The coming of Christ, the destruction of the temple, the end of the Old Covenant Age was so enormously on the minds of all the writers of the New Testament, perhaps we should be more sensitive to audience relevance concerning the coming “judgements” warnings?
I do appreciate your response to my comment. I would like to just briefly give a bit of background of our coming to embrace Ultimate Restoration…
Approximately three years ago, Hugh and I became aware of a different eschatological belief that we had previously been unaware even existed. As we began to study Preterisim, prophecy for the first time made sense. We began to question long held “religious” beliefs as a result. If we had been wrong about something so foundational, what else were we wrong about? About two years ago, we began considering Ultimate Restoration. I had grown up Free Will Baptist, and Hugh had grown up Methodist. We had raised our family in Southern Baptist, so as you can imagine, this idea seemed very heretical to us. We felt compelled to continue our research however, and by the summer of 2016, we were convinced. What happened next, changed our lives forever…
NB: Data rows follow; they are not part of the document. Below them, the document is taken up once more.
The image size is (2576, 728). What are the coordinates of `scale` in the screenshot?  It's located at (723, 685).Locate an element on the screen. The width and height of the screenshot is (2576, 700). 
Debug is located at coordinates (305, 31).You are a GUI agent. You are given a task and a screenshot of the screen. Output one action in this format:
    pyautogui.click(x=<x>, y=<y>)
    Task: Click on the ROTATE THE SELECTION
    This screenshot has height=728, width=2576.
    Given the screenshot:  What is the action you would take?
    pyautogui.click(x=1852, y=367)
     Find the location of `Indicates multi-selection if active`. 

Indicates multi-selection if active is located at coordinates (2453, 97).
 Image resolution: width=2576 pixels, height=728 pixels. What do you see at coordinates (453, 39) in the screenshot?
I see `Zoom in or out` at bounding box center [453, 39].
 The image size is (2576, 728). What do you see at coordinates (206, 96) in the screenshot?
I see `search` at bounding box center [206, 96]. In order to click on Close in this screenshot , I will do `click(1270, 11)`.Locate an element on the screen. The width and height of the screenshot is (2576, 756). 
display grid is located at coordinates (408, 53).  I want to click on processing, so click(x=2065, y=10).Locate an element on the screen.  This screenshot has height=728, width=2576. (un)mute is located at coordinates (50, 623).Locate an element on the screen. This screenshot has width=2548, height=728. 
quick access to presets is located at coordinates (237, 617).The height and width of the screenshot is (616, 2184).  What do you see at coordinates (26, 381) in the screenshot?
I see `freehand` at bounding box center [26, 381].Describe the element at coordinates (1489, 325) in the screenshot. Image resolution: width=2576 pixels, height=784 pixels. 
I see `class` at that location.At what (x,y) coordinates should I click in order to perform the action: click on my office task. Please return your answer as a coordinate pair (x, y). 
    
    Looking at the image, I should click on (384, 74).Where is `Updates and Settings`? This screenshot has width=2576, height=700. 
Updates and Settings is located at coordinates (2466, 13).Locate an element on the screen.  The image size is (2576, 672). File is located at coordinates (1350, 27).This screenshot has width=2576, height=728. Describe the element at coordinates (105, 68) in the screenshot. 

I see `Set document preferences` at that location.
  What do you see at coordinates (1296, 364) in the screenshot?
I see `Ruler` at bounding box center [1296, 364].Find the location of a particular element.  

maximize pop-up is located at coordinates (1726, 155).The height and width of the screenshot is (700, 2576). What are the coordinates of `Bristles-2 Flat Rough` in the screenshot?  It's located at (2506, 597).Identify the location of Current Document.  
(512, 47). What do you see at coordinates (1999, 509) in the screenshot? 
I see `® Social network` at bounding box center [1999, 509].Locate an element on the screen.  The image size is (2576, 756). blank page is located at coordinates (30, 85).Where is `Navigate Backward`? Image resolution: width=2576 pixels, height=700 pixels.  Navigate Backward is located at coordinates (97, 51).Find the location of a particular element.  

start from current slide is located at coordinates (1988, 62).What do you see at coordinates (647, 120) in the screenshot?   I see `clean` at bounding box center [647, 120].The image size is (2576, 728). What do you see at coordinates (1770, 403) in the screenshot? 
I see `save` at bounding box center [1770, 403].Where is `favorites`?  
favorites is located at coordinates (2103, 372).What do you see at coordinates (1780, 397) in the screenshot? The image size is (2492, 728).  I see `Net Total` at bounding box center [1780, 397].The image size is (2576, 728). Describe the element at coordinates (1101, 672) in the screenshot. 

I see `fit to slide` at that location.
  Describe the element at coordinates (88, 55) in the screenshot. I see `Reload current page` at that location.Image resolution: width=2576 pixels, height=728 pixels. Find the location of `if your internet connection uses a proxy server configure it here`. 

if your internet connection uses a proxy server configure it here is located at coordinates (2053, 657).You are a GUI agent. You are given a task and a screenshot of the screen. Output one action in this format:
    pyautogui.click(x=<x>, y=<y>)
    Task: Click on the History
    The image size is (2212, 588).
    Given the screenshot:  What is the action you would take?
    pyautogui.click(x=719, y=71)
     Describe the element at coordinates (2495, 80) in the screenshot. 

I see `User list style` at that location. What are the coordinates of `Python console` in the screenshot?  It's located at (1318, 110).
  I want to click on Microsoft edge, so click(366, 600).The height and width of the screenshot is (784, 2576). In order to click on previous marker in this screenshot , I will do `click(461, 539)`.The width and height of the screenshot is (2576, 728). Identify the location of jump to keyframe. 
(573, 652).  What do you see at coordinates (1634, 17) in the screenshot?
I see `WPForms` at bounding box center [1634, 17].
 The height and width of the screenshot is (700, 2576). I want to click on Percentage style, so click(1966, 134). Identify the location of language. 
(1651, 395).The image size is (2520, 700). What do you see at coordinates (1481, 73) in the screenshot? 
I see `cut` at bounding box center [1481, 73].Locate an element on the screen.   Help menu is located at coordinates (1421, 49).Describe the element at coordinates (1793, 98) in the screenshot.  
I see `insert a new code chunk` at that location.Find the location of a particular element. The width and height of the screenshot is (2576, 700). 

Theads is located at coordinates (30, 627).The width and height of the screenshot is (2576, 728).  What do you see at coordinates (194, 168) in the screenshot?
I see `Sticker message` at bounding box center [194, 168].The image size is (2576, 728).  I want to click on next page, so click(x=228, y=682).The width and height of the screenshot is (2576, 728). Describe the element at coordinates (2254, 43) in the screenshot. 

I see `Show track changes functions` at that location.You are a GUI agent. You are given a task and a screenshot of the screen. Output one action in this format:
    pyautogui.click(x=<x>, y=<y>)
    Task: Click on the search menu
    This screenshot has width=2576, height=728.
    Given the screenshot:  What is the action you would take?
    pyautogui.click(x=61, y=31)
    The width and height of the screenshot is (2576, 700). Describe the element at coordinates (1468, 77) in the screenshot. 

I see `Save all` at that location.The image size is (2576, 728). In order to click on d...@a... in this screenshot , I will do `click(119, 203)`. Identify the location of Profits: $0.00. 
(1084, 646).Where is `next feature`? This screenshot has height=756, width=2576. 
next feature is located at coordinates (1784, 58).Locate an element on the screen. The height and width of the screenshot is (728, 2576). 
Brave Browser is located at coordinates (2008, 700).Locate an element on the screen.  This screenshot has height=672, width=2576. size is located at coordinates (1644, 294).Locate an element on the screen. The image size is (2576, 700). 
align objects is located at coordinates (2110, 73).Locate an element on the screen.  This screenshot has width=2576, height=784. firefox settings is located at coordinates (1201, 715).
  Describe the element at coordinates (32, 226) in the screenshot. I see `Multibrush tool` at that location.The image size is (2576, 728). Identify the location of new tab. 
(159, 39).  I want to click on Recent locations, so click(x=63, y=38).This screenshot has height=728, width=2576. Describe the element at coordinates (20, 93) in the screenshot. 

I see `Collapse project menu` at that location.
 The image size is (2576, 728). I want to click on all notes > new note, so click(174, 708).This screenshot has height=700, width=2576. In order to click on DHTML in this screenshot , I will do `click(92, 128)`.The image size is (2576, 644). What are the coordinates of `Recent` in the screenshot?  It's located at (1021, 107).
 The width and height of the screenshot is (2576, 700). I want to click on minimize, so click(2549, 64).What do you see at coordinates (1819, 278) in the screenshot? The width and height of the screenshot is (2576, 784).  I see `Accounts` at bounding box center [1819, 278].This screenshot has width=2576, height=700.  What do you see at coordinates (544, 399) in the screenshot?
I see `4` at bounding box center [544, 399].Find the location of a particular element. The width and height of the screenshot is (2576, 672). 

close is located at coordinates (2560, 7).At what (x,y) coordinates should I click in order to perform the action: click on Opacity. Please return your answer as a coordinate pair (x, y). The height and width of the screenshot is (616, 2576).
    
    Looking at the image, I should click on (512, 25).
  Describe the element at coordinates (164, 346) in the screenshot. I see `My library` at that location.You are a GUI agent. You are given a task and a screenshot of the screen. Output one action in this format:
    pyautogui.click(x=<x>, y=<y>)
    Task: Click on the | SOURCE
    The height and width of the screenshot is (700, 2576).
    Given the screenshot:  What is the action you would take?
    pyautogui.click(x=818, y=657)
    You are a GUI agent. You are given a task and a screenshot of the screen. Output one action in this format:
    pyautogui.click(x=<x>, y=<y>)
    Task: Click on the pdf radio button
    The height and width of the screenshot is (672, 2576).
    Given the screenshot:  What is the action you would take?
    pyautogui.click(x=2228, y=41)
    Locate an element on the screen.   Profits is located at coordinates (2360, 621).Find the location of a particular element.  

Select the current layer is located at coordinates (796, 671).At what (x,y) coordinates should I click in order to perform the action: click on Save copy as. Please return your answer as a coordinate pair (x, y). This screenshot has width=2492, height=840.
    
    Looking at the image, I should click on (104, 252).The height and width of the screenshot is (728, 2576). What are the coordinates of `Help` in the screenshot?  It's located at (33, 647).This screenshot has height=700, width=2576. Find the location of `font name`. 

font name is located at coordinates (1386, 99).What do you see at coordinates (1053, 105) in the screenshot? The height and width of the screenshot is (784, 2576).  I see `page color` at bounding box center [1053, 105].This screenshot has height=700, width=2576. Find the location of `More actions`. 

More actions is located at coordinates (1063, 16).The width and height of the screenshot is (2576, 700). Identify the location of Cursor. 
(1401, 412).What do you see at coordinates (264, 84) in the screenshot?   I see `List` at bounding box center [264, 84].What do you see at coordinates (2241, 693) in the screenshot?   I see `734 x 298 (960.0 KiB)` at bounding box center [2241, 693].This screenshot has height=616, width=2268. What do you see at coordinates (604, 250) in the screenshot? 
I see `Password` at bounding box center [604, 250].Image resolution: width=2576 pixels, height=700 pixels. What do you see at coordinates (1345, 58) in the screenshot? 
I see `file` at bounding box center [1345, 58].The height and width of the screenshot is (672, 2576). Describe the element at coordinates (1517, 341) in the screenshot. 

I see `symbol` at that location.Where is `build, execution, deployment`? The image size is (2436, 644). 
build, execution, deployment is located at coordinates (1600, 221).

December 16th, we received a phone call telling us that our youngest son had just taken his own life. Jared was twenty-six years old, a six year combat veteran struggling with PTSD. We are a very close knit family, yet had no idea he was suffering to this degree!!! Three days after Jared “left”, Hugh came into the room I was in, visibly shaking. We had both been so distraught, but I immediately knew something was different. When I asked him what was wrong he said, “I just heard from God! He said to me, ‘ I have been preparing you for this for six months. I told Jared, you can come home son, I’m going to ease your pain, and everybody will be okay.'” If you knew my husband, you would understand how it is not possible this came from his imagination, or as a result of “stress”. What I do know, is if Father had not rescued us from our ECT paradigm, I would not be alive today. As painful as this year has been, I cannot imagine the grief it would have been…
I do believe there is “healing that happens in the next phase of our existence. In that respect, I can see that the “hospital” analogy is useful. I just cannot see any room for a future state of punishment…
I am in the process of writing a book to help those in this grief process, know their loved one is safe with the Father. I am also in the process of editing a book entitled, “Whatever Became of Melanie” by Allen E. Chevrier. This book was originally written as a work of fiction, but it is a stellar apologetic on Ultimate Restoration. I think it will be a wonderful addition to the library of information currently on the market. I’m very thankful Mr. Chevrier was willing to have it re-published.
December 31st, 2016 was the day our Jared left, not the 16th.